Exercise instructions
Could you retype the listing beneath, keeping each line exactly as it is?

Exercise data
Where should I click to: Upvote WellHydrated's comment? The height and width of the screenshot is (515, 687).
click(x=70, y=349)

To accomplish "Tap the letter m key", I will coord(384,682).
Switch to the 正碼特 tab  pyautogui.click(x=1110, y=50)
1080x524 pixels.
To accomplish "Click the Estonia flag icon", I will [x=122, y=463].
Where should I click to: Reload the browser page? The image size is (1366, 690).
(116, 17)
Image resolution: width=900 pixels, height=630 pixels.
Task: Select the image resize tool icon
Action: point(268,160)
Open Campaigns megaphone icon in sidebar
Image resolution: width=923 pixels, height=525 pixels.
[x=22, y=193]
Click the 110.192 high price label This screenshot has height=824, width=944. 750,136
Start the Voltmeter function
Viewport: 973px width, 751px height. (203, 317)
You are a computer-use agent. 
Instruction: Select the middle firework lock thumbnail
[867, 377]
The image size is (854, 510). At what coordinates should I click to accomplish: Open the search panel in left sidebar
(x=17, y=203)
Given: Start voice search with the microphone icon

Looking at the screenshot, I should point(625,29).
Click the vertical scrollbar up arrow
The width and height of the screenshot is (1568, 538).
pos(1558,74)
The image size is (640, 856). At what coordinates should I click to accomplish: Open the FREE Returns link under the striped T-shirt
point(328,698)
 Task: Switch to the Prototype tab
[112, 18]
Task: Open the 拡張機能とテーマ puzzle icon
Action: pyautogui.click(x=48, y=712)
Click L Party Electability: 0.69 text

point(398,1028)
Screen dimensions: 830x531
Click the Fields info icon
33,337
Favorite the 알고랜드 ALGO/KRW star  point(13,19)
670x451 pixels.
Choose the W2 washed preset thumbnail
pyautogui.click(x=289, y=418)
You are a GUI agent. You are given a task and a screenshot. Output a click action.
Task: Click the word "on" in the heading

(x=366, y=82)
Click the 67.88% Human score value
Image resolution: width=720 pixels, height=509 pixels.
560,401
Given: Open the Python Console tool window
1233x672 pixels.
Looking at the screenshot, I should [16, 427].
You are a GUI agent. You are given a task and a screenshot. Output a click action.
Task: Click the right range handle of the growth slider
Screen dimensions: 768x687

Result below
Where should I click to: Upvote WellHydrated's comment? The height and width of the screenshot is (515, 687).
click(x=70, y=349)

To accomplish "Tap the letter m key", I will coord(384,682).
Switch to the 正碼特 tab  pyautogui.click(x=1110, y=50)
1080x524 pixels.
To accomplish "Click the Estonia flag icon", I will [x=122, y=463].
Where should I click to: Reload the browser page? The image size is (1366, 690).
(116, 17)
Image resolution: width=900 pixels, height=630 pixels.
Task: Select the image resize tool icon
Action: point(268,160)
Open Campaigns megaphone icon in sidebar
Image resolution: width=923 pixels, height=525 pixels.
[x=22, y=193]
Click the 110.192 high price label This screenshot has height=824, width=944. 750,136
Start the Voltmeter function
Viewport: 973px width, 751px height. (203, 317)
You are a computer-use agent. 
Instruction: Select the middle firework lock thumbnail
[867, 377]
The image size is (854, 510). At what coordinates should I click to accomplish: Open the search panel in left sidebar
(x=17, y=203)
Given: Start voice search with the microphone icon

Looking at the screenshot, I should point(625,29).
Click the vertical scrollbar up arrow
The width and height of the screenshot is (1568, 538).
pos(1558,74)
The image size is (640, 856). At what coordinates should I click to accomplish: Open the FREE Returns link under the striped T-shirt
point(328,698)
 Task: Switch to the Prototype tab
[112, 18]
Task: Open the 拡張機能とテーマ puzzle icon
Action: pyautogui.click(x=48, y=712)
Click L Party Electability: 0.69 text

point(398,1028)
Screen dimensions: 830x531
Click the Fields info icon
33,337
Favorite the 알고랜드 ALGO/KRW star  point(13,19)
670x451 pixels.
Choose the W2 washed preset thumbnail
pyautogui.click(x=289, y=418)
You are a GUI agent. You are given a task and a screenshot. Output a click action.
Task: Click the word "on" in the heading

(x=366, y=82)
Click the 67.88% Human score value
Image resolution: width=720 pixels, height=509 pixels.
560,401
Given: Open the Python Console tool window
1233x672 pixels.
Looking at the screenshot, I should [16, 427].
You are a GUI agent. You are given a task and a screenshot. Output a click action.
Task: Click the right range handle of the growth slider
Screen dimensions: 768x687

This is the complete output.